Die Politik ist tot, es lebe die Politik! - kleiner politischer Frühschoppen, Live-Ticker, Austicker und was man sonst noch so zur Meinungsbildung braucht - oder auch nicht...

    • Offizieller Beitrag

    So nun lasst uns doch mal einen Blick in die nahe europäische Zukunft werfen:


    Als nächstes steht die Wiederholung der österreichischen Präsidentenwahl an. Hier ist es ja nach wie vor nicht unwahrscheinlich, dass es diesmal Hofer tatsächlich doch schaffen könnte. Sein "Ihr werdet euch noch wundern, was alles möglich ist" klingelt mir immer noch in Ohren. Und man sollte nicht vergessen, dass in Österreich nach wie vor noch größtenteils die Verfassung der deutschen Weimarer Republik gilt - wir wissen alle welche fatalen Lücken diese Verfassung in den falschen Händen hat.


    Dann wäre im April 2017 die französische Präsidentenwahl, bei der es ja ebenfalls nicht gerade unwahrscheinlich ist, dass LePen diese tatsächlich gewinnen könnte.


    Und am Ende steht die deutsche Bundestagswahl 2017. Nach aktuellem Stand der Dinge muss man sich hoffentlich keine größere Sorge bezüglich der AfD machen (zweistellig könnte drin sein, aber nicht so groß, dass man am Ende sagen müsste "We're fucked").
    Allerdings könnte ein Zusammentreffen folgender Faktoren durchaus aus meiner Sicht dafür sorgen, dass die AfD bis zur Bundestagswahl unangenehm deutlich weiter durch die Decke geht:
    1.) Ihr fehlt aktuell ein charismatischer "Kanzlerkandidat". Petry ist intern bereits unten durch, Gauland zu alt und hat kein Charisma, Höcke dagegen trieft so dermaßen aus jeder Pore "Nazi", dass er für viele (hoffentlich) als Kandidat unwählbar wäre.
    Wenn die AfD jedoch einen sehr charismatischen Kandidaten findet, der das Rezept von Trump auf deutsche Befindlichkeiten umgewandelt wiederholt (Fakten egal, gefühlte Wahrheiten zählen, einfache konkrete Rezepte bereithalten, dabei aber möglichst den gewohnten braunen Sprachduktus a la Höcke vermeidet), dann sieht das ggf. anders aus. Leif-Erik Holm wäre ggf. so ein Kandidat.
    2.) Gleichzeitig müsste mit genügend Vorlauf zur Bundestagswahl die Türkei den Flüchtlingsdeal aufkündigen und dafür sorgen, dass wieder - wenn nicht sogar mehr - Flüchtlinge wie Ende letzten / Anfang dieses Jahres nach Deutschland strömen.

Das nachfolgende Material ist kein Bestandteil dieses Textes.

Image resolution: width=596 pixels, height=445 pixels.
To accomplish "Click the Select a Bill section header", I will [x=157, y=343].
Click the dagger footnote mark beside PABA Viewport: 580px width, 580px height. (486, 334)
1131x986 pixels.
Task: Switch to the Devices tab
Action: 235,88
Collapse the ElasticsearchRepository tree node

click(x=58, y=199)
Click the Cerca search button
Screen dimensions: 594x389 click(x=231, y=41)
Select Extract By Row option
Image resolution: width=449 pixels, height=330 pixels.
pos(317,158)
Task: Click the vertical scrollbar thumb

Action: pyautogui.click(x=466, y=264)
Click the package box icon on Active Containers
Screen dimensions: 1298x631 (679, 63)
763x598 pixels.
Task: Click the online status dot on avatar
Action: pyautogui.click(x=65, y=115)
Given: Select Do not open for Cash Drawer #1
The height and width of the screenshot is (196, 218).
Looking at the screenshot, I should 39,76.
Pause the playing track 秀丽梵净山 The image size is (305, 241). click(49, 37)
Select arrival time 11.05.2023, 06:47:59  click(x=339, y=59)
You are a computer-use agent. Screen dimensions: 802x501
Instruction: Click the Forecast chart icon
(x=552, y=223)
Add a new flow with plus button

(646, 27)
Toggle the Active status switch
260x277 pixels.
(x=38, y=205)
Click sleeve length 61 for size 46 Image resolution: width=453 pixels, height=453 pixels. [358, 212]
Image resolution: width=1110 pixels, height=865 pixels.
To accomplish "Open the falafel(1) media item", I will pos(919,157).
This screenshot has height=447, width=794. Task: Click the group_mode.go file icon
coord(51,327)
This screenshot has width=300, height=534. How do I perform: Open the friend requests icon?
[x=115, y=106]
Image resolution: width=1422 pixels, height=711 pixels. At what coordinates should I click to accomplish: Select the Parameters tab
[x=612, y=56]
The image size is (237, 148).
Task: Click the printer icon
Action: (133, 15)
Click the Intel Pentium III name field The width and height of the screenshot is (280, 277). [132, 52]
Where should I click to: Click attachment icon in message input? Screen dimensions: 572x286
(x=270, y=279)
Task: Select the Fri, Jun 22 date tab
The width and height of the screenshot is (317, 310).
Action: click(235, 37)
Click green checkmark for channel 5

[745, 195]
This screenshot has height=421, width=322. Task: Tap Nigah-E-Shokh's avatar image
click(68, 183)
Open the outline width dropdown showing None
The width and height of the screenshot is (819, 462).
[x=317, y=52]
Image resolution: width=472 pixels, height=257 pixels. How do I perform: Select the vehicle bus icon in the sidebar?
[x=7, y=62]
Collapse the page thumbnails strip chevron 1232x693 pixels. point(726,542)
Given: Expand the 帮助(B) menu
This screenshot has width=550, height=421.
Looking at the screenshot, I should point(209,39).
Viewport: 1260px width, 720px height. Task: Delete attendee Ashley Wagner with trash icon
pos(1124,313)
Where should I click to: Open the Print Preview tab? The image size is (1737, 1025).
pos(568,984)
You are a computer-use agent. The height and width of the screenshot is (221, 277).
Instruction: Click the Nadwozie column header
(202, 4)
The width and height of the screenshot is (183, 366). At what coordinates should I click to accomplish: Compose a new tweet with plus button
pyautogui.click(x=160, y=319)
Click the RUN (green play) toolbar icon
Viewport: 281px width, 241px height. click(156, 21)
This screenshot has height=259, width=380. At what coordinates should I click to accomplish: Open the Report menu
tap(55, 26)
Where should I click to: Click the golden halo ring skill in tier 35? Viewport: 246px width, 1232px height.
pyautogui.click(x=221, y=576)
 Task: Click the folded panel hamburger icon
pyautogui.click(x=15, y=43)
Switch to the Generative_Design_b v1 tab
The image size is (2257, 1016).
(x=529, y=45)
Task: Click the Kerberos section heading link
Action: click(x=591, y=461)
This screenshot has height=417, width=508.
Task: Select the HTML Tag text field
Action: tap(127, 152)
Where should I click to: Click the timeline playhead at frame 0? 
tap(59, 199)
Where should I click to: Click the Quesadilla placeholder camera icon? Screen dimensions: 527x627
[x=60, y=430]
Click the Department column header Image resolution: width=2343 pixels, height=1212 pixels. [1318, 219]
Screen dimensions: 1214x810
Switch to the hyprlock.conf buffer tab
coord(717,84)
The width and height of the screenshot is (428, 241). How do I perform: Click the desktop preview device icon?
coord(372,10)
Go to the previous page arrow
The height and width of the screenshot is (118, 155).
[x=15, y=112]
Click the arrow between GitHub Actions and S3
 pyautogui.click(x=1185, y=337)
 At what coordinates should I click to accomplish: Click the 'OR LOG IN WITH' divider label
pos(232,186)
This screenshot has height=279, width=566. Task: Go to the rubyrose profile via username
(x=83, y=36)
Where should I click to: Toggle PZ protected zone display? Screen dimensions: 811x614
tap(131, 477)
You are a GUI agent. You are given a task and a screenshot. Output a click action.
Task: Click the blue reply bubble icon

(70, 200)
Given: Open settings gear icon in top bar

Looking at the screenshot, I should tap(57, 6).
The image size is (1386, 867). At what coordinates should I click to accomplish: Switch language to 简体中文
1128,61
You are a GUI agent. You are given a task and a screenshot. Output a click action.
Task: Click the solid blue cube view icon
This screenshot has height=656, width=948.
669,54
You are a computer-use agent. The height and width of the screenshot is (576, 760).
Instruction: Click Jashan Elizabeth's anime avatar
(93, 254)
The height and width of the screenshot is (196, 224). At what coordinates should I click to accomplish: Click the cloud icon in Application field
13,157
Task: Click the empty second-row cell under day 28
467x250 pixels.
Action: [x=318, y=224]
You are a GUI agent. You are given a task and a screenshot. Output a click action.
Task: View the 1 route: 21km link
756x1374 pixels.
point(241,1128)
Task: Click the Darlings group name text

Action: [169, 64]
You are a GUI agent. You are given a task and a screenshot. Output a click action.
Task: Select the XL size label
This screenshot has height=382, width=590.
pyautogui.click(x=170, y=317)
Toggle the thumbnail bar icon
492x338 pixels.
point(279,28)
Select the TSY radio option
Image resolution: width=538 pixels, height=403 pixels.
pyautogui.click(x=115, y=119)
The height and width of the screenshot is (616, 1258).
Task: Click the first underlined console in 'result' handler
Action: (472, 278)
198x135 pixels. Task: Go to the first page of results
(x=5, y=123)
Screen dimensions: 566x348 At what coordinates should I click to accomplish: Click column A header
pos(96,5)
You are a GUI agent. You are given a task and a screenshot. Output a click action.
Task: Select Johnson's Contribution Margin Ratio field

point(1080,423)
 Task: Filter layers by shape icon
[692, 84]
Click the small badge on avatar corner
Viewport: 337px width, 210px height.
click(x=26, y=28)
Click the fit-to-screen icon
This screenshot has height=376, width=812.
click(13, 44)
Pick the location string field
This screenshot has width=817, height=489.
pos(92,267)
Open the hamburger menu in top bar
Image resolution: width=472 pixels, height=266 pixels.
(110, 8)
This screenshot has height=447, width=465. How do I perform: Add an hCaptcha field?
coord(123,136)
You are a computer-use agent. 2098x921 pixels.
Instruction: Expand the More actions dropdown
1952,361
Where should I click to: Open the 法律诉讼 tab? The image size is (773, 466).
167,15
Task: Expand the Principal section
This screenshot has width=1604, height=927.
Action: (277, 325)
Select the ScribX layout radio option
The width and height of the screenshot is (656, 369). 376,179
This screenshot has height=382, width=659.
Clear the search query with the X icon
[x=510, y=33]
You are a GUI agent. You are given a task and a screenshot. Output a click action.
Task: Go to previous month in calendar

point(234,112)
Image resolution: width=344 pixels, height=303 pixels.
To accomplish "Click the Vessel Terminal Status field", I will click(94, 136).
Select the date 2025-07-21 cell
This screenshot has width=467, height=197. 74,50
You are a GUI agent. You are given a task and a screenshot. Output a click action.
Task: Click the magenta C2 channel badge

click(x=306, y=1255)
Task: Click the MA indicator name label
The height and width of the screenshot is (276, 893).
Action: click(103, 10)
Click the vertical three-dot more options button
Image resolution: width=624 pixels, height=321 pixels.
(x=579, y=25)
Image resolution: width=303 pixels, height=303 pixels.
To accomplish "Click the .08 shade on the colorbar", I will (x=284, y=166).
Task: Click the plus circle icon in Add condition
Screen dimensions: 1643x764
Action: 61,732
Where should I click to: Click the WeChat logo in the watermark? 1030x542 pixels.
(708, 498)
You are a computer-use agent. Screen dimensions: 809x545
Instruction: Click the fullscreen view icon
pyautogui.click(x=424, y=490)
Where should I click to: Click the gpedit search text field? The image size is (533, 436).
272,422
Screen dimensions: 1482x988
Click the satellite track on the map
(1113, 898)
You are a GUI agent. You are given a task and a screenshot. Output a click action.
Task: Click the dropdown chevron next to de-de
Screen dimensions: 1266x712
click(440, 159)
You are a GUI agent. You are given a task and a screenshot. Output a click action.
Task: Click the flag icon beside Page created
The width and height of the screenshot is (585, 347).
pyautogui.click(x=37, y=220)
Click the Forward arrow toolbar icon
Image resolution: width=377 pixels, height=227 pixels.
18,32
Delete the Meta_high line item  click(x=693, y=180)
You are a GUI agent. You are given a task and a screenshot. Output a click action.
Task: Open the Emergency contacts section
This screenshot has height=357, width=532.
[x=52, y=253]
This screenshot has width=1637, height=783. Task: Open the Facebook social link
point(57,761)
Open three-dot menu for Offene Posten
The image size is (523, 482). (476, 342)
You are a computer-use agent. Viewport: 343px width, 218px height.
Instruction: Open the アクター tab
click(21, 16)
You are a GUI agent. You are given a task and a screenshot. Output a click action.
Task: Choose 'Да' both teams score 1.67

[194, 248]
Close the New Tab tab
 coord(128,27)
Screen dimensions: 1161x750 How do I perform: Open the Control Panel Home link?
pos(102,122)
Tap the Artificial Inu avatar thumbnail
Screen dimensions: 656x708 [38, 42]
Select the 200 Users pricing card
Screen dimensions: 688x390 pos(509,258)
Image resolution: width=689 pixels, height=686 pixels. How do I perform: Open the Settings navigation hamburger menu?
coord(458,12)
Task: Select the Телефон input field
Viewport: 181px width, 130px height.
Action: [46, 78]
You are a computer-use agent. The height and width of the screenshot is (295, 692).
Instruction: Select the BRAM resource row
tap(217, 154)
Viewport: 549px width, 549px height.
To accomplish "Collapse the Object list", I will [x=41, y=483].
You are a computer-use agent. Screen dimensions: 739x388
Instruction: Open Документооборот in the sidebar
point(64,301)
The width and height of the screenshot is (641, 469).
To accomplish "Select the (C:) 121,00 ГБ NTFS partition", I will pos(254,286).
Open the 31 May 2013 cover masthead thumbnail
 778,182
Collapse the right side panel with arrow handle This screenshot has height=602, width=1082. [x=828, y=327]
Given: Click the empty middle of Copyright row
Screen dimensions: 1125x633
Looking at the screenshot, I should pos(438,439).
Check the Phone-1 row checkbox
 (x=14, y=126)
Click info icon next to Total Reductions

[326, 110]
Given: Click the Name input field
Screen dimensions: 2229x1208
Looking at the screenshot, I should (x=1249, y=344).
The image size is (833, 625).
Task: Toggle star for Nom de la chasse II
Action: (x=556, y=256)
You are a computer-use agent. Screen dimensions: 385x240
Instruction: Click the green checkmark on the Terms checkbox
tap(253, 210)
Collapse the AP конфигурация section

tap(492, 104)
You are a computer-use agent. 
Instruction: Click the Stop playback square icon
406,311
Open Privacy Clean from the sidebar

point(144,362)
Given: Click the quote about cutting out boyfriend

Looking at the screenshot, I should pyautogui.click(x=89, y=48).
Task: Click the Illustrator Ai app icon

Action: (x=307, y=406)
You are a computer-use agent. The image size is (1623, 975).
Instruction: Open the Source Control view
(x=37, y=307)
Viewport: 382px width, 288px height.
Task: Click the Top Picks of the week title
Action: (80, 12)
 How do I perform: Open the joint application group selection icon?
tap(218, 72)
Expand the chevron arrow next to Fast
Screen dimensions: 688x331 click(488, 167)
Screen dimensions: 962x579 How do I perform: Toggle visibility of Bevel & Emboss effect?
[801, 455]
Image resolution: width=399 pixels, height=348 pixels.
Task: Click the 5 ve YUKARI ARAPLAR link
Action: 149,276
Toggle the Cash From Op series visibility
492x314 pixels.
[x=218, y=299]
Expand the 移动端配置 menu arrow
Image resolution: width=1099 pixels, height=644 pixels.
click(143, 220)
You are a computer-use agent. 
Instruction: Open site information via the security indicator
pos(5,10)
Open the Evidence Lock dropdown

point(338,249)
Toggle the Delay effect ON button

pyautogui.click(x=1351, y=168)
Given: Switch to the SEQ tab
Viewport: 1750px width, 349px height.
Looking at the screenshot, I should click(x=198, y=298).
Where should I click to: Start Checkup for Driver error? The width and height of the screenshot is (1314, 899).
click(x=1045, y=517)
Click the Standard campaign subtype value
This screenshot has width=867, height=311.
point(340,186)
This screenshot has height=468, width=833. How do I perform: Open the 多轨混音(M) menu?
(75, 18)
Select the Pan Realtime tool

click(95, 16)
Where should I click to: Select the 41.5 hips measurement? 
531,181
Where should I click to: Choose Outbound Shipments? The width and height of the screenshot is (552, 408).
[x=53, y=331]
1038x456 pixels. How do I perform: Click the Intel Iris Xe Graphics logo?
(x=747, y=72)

    Dann könnte es auch in Deutschland für die gewohnten politischen Verhältnisse echt gefährlich werden. Das Schlimme an Trump ist ja auch, dass er den europäischen Populisten nun gezeigt hat, wie es funktionieren kann. Er hat sozusagen eine Blaupause geliefert.


    Eure Meinung dazu?

  • Abgesehen davon stellst du es gerade so dar, als hätten die Prognosen einen Erdrutschsieg von Hillary vorausgesagt. Davon kann aber überhaupt keine Rede sein. Es ging nur um ein paar Prozentpunkte Vorsprung in den Umfragen.


    Ich habe mal verlinkt, wie drastisch die NY Times in der Wahlnacht die Gewinnprognose korrigieren musste.


    http://www.nytimes.com/electio…t/president?smid=tw-share


    Stand Mitternacht sah man einen Clinton-Sieg noch bei einer Wahrscheinlichkeit von 80% gegenüber 20% Trump. 6 Stunden später hat sich das völlig umgekehrt (Trump 95%, Clinton 5%).


    Zumindest dieses nicht gerade bedeutungslose Medium hatte hier Clinton sehr deutlich vorne. Insgesamt wird die Niederlage der Demoskopie bei dieser Wahl auch prinzipiell von niemandem angezweifelt. Das ist einfach eine Tatsache. Insofern habe ich keine Lust, darüber weiter zu diskutieren.

    But we never leave the past behind, we just accumulate...

    "Von jedem Tag will ich was haben

    Was ich nicht vergesse

    Ein Lachen, ein Sieg, eine Träne

    Ein Schlag in die Fresse"

  • Dieses auch nicht so bedeutungsvoll Medium hat sich öffentlich für Clinton ausgesprochen und die Situation vielleicht zu rosig eingeschätzt. Vielleicht beruht ihre Erhebung auch auf einer repräsentativen Befragung der Mitarbeiterschaft, keine Ahnung. Andererseits bin ich mir aber ziemlich sicher, dass sie mit dieser "alles wird gut"-Prognose Clinton geschadet und insbesondere Trump-Wähler mobilisiert haben


    Das Prognose-Thema finde ich langsam langweilig zu lesen. Jeder kann sich ja über die Methoden informieren und feststellen, dass das auch nur ein Handwerk mit begrenzten Möglichkeiten ist. Fachliche Fehler liegen bestimmt nicht vor, wohl aber zu hohe Erwartungen an die Aussagekraft. Wenn ein Befragter z. B. angibt Clinton zu wählen, am Wahltag unter der Woche aber angesichts der guten Prognosen dem Feierabendbier den Vorzug gegenüber der Wahlkabine gibt, ist das ebenso unberechenbar wie -wir hatten es schon- das Wetter.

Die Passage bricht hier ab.